By computing the eigenvalue decomposition C = ZΛZT, it is possible to show [66] that the ˜p
(dominant) eigenvectors related to the ˜p largest eigenvalues indicate the dominant directions of
output variation. Thus, a good choice isU = [z1| . . . |zp˜].
Moreover, if the decay of the eigenvalues λ1≥ . . . ≥ λp0 is rapid (typically exponential) a very
low-dimensional subspace may be sufficient to capture most of the variation of the output s(µ0). In Fig. 4.6 we represent the eigenvalues decay obtained by the approximation (4.51) for the OAT and MR-OAT cases (in the former case R = 1 and the absolute mean effects are replaced by the parametric sensitivities (4.49)). In this case retaining ˜p = 1 eigenvectors is enough; moreover,
from Fig. 4.6 it is possible to see that in this (lucky) case the components of the first eigenvector return the most effective parameters already selected (see Fig. 4.3-4.4).
Part III
Applications
5
Optimal design of cardiovascular
prostheses
In this chapter we present the main application driving the development of the reduced framework introduced and analyzed in the previous parts. Our focus is on the reduced solution of optimal design problems related with cardiovascular prostheses, such as bypass anastomoses. We introduce the main features related to the optimal design of cardiovascular prostheses, then we give a brief description of the physiology of the cardiovascular system and the most important arterial diseases such as atherosclerosis, highlighting the strong correlation between blood flows and vessel geometrical configurations. Then, after providing a general framework for modeling the optimal design of end-to-side bypass anastomoses we recall the main results achieved in the last decades and we show how the reduced framework discussed in the previous parts can be applied in order to face this problem. We present some results concerning (i) a simplified version of an optimal flow control problem, (ii) two shape optimization problems dealing with Stokes and Navier-Stokes flows and (iii) a robust shape optimization problem of particular interest in this framework.
5.1
Cardiovascular physiology and arterial pathologies
Cardiovascular diseases are the first cause of death in developed countries and nowadays several methods and tools provided by mathematical modeling and scientific computing prove to be very helpful in improving our understanding of the physiology of the cardiovascular system, as well as of the development of pathological processes. Thanks to the results achieved by computational fluid dynamics in several engineering contexts, numerical simulation of blood flows have become widespread within the bioengineering and medical research community. This is mainly due to (i) the availability of increasing computational power, (ii) the progress in imaging and geometry extraction/reconstruction techniques [213] as well as (iii) the availability of more and more efficient numerical algorithms. For a general introduction to modeling and simulation of the circulatory system we refer to the work by Quarteroni, Tuveri and Veneziani [259] and to some recent books [9, 100] which collect many contributes spanning over a wide range of topics.
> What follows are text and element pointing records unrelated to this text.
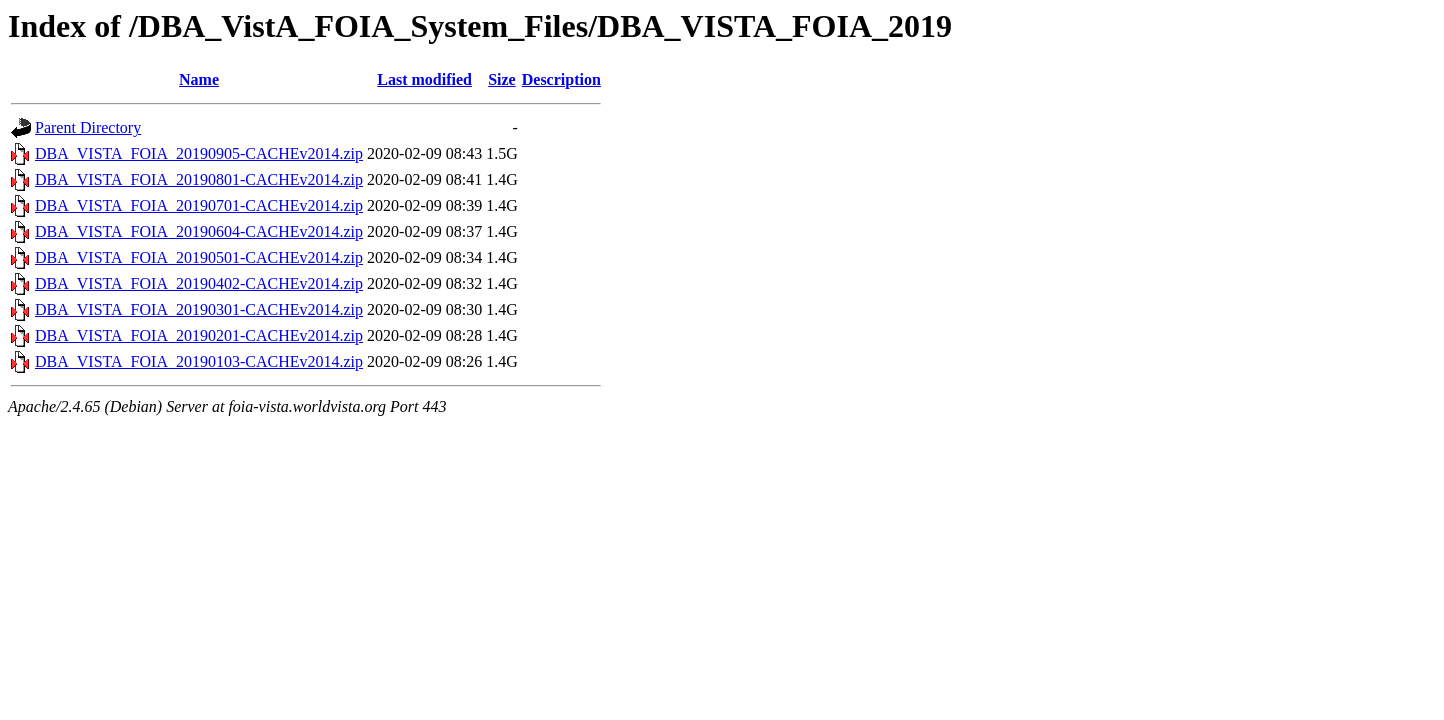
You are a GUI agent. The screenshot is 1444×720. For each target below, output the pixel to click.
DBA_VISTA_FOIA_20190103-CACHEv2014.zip (199, 361)
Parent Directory (88, 127)
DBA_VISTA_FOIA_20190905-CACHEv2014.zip (199, 153)
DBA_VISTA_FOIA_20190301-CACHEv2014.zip (199, 309)
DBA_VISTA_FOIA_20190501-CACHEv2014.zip (199, 257)
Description (561, 79)
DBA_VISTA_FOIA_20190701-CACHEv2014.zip (199, 205)
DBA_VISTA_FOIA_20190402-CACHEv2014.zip (199, 283)
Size (502, 79)
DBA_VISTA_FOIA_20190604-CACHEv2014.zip (199, 231)
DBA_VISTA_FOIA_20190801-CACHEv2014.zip (199, 179)
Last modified (424, 79)
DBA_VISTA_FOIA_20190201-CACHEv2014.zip (199, 335)
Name (199, 79)
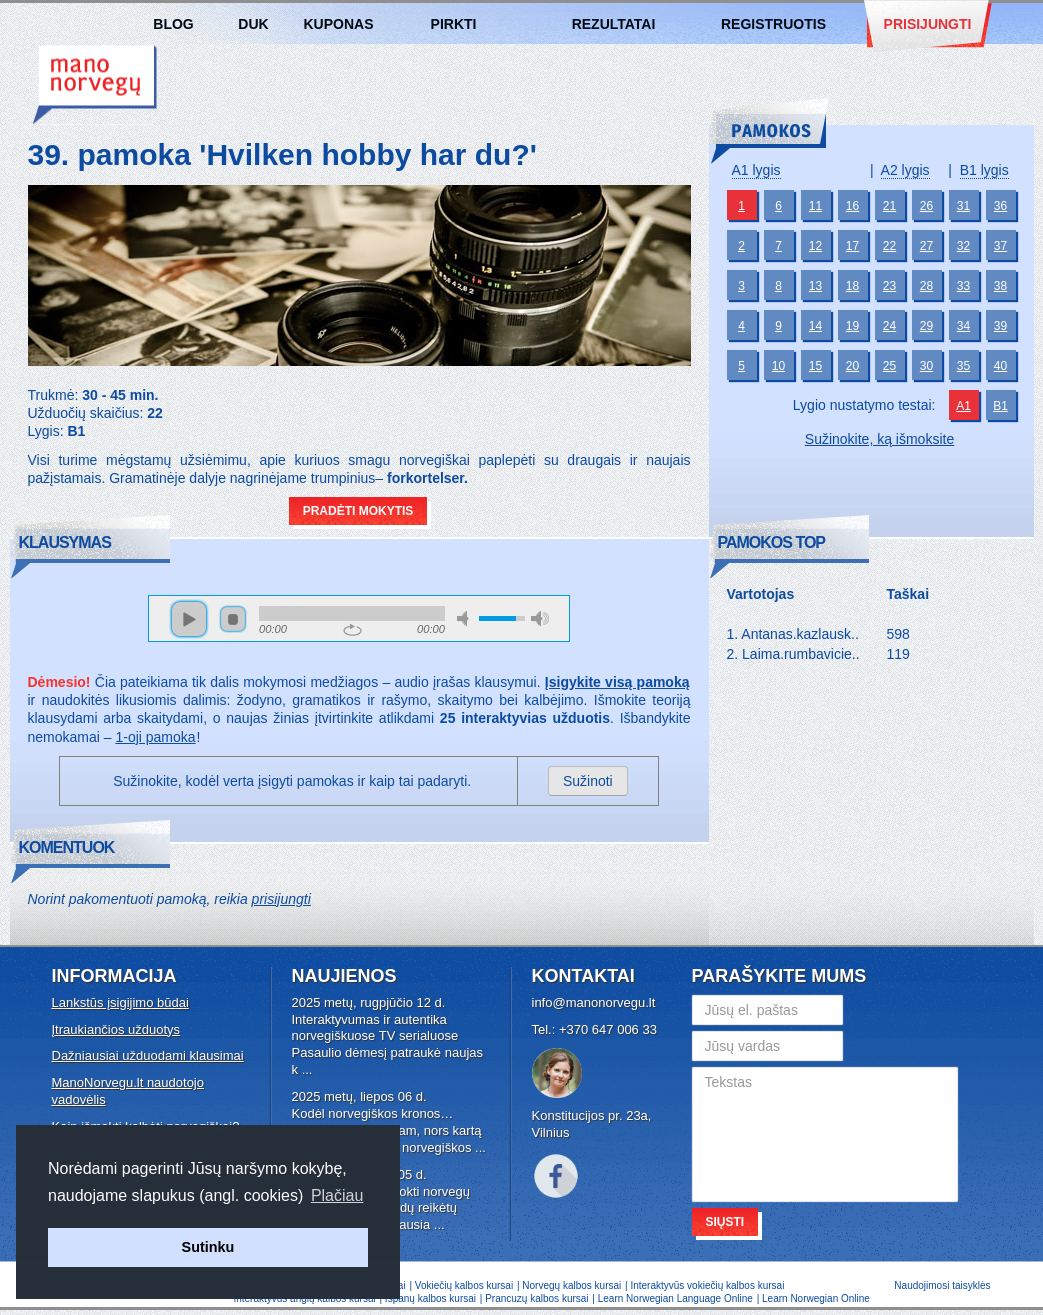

The driving factor behind this development is the awareness that numerical models can provide quantitative descriptions of blood behavior in important vascular districts or in vessel networks, and to explain and assess the relationships between vessels shape, haemodynamics, and a family of clinical indicators. Among the latters we mention wall shear stresses, vorticity, viscous energy dissipations: they can be correlated at various extents to the risk of failure in bypass grafting [193], or artery occlusion in presence of stenosis [241], or the one of aneurysm rupture [222]. Such kind of analyses can also help in understanding how different surgical solutions may affect blood circulation.